# Supplied passage
__________
# Toy destroyer



## Goosey (Aug 22, 2014)

How long can it take for a cockapoo to do this to a toy? 
Gave Molly a new toy today and this is what she done within 2 mins , what is it going to be like when there's two 
I guess as long as it's only toys I shouldn't grumble!


----------



## fairlie (Sep 7, 2013)

Two minutes? She still has a little bit to go before she can compete with the really big boys like Rufus, Dudley and Ralph. That would take under 100 seconds here I am sure.


----------



## 2ndhandgal (Aug 29, 2011)

I find I just adjust my levels of when something is still a toy - that still has plenty of play value left in it as far as I can see. I rarely buy anything with the dog tennis balls on these days though as they are very easily shredded


----------



## Goosey (Aug 22, 2014)

My goodness hopefully she will never be as quick as that to destroy a toy it will cost me an arm and a leg!
__________
# Information shown
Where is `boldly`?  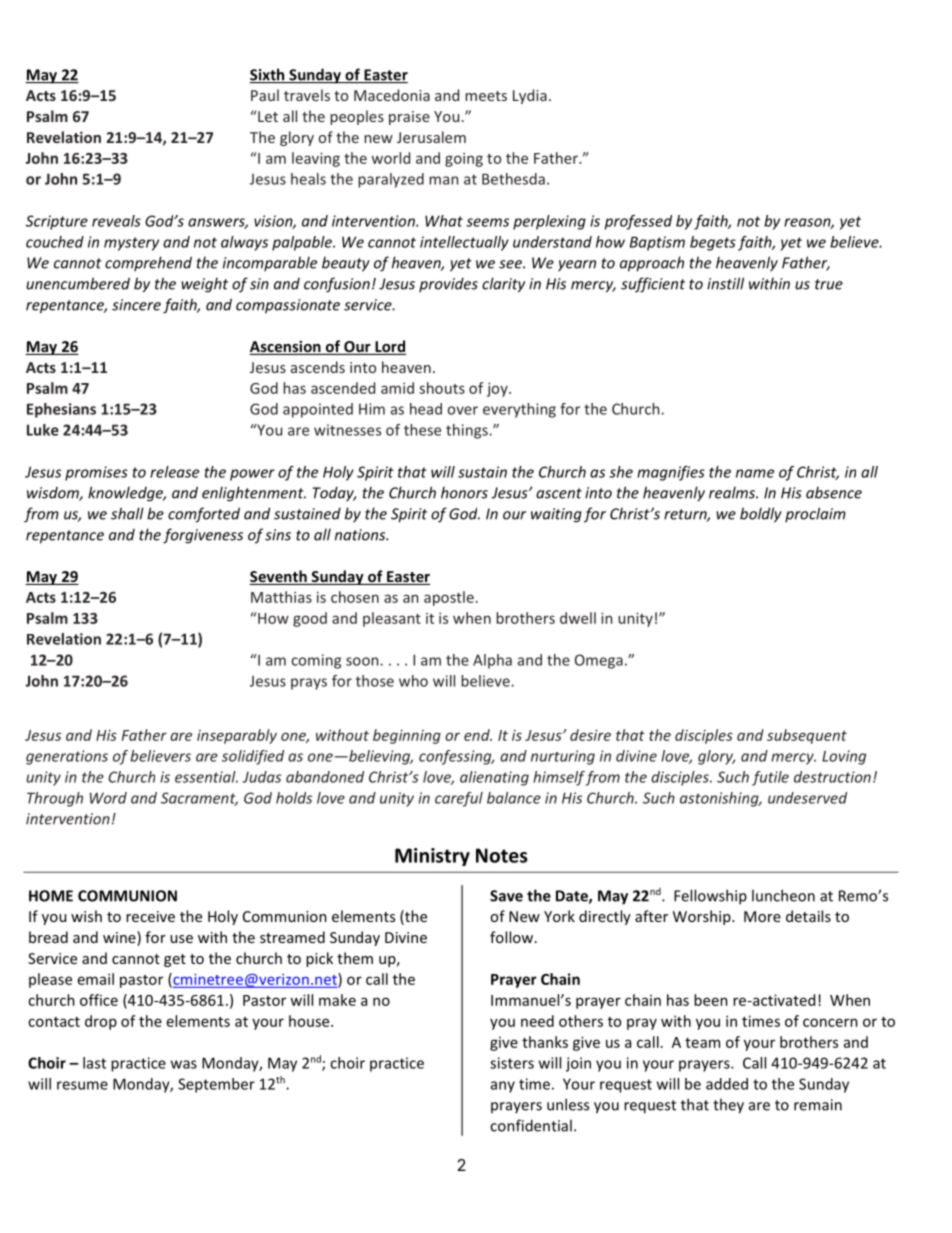
boldly is located at coordinates (761, 515).
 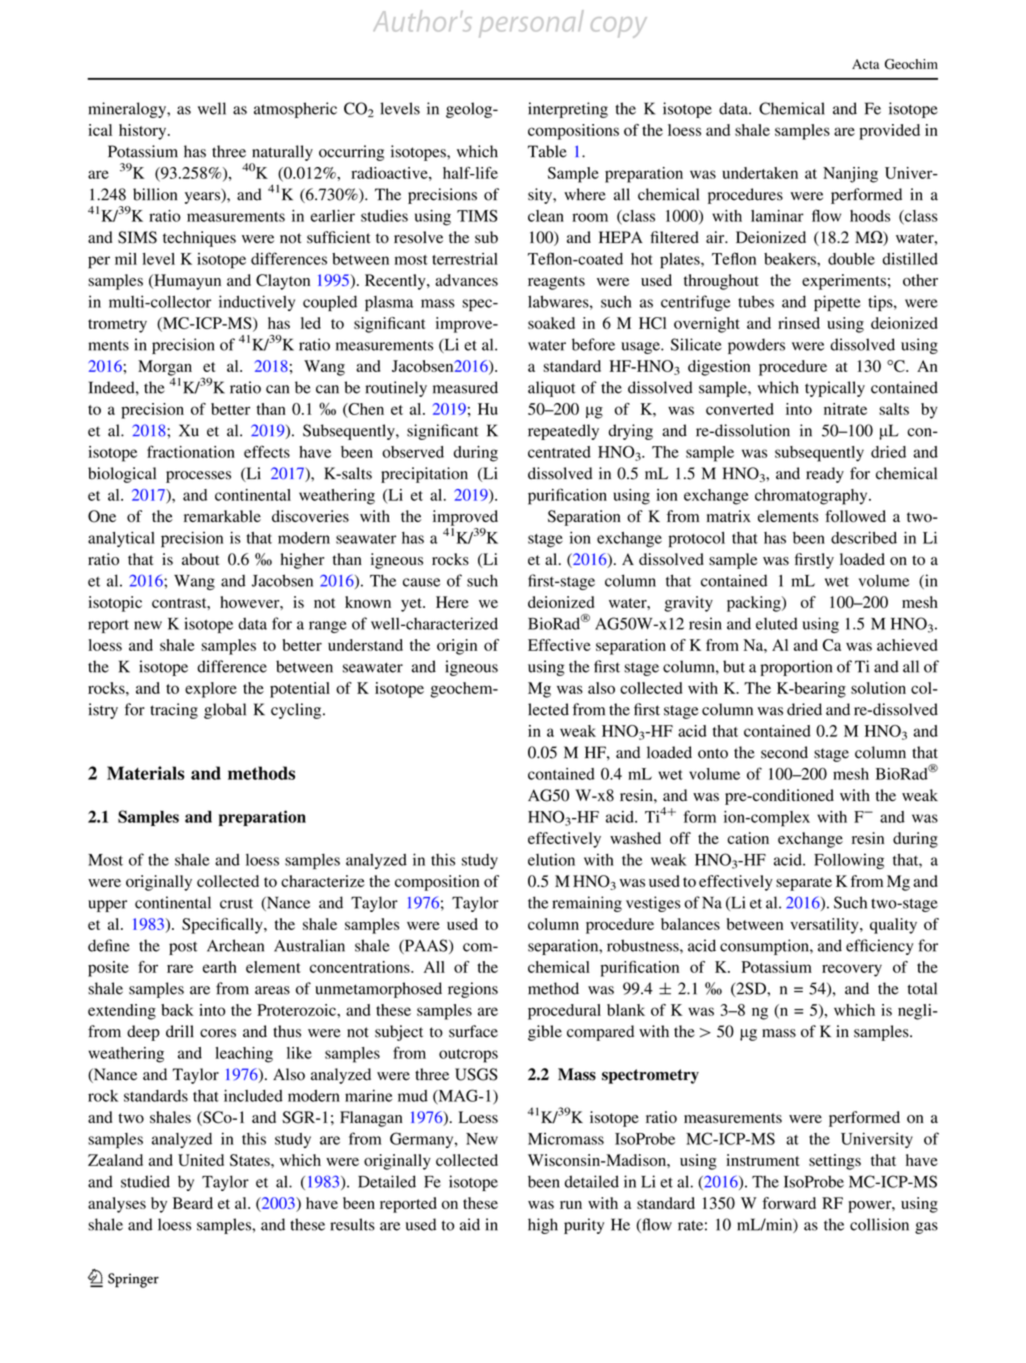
__________
# Required task 1
In the toy destroyer thread, how long did it take Molly to wreck her new toy?
# Required task 2
Name every dog mentioned in the toy destroyer thread.
# Required task 3
Go on with the toy destroyer thread from where it stops.
The data play no part here.

# Task result 1
Within 2 minutes.

# Task result 2
Molly, Rufus, Dudley, Ralph

# Task result 3
So no tennis balls it is then, hopefully the rope will last a bit longer


----------



## 2ndhandgal (Aug 29, 2011)

Proper tennis balls or kong ones are much stronger than the ones they sell as pet ones  having once ran a flyball club for a while you become somewhat expert at assessing the quality of tennis balls - if you can feel or see a seam around the middle dogs will chomp them very quickly 

(I also once collected some used tennis balls from a very posh tennis club - whilst on my way to flyball so in scruffy jeans with a car full of barking dogs - and walked out with a bin bag full of what looked I am sure very suspicious indeed )


----------



## lady amanda (Nov 26, 2010)

depends on the toy. but I look at it like they are destroying what they should and not something of mine.


----------



## Cat 53 (Aug 26, 2012)

Proper sports tennis balls last for ages. The dog ones, gone in seconds. Max has a boomer ball that's lasted, but he pulls up all the grass in his excitement. Everything else is gnawed on until bits can be bitten off and those raggy ropes, hopeless. He's even chewed lumps off the black Kong, the toughest on the market.


----------



## Tinman (Apr 23, 2013)

Definitely seconds ..... Never minutes.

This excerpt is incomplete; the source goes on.